Through the years of the Shogunate, and into the present, many salt gods have established cults and alliances (such as that between the salt god of the Seeping Desert’s collusion with The Guild). On the Blessed Isle, the Scarlet Empress imposed the Salt Rate close to the start of her reign, but even this has begun to fray in her absence.
Salt Debate
In the doctrines of the Immaculate Order, there is great debate over the nature and role of the salt gods, as the Immaculate Texts provide no guidance on the specific nature of the gods, nor do they speak of the history behind them. Instead, Immaculate theologians have been left to debate on the salt gods and their place in the Perfected Hierarchy. The Salt Debate separated the practices of a number of Immaculate sects and temples throughout the years of the Shogunate, and meant the Order struggled to resolve relations with the salt gods in the wake of the Great Contagion, a key factor that moved the Scarlet Empress to declare the Salt Rate without religious consultations. Though the Rate resolved a number of practical matters, it did nothing to end the discussion within the Order, and the Salt Debate remains contentious to this day.

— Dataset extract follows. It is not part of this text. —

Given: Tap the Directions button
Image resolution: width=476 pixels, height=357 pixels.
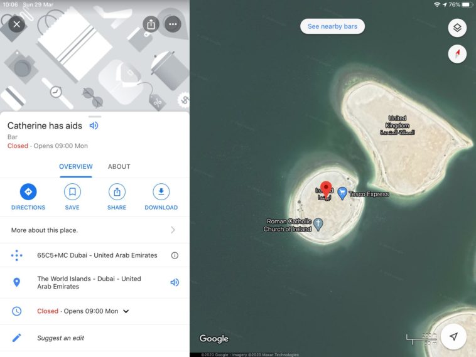Looking at the screenshot, I should coord(28,197).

One side of the Salt Debate holds the salt gods exist to preserve salt in its natural state, and this is their proper role: to allow the gathering of salt is for them to succumb to corruption, and thus for mortals to USE salt was itself a violation of the Hierarchy and participation in corruption of the gods, as wrong as would be prayer outside the regulated Prayer Calendar. The other holds that the purpose of salt gods is to oversee the transformation of salt from natural state to pure state, for which they can be compensated by way of the Prayer Calendar and religious rituals preceding mortal efforts at salt extraction: when the salt gods refuse this duty or demand more than their due for it, they violate the Hierarchy.
The latter view is currently most prevalent within the Order, accepted by the Palace Sublime and expressed in the work of monks at the Temple of Salt, but the former is far from extinct: several temples more distant from the Blessed Isle, such as the Ivory Tower of Shuyun continue to embrace it, and even the current Paragon of Hesiesh has expressed support for the interpretation.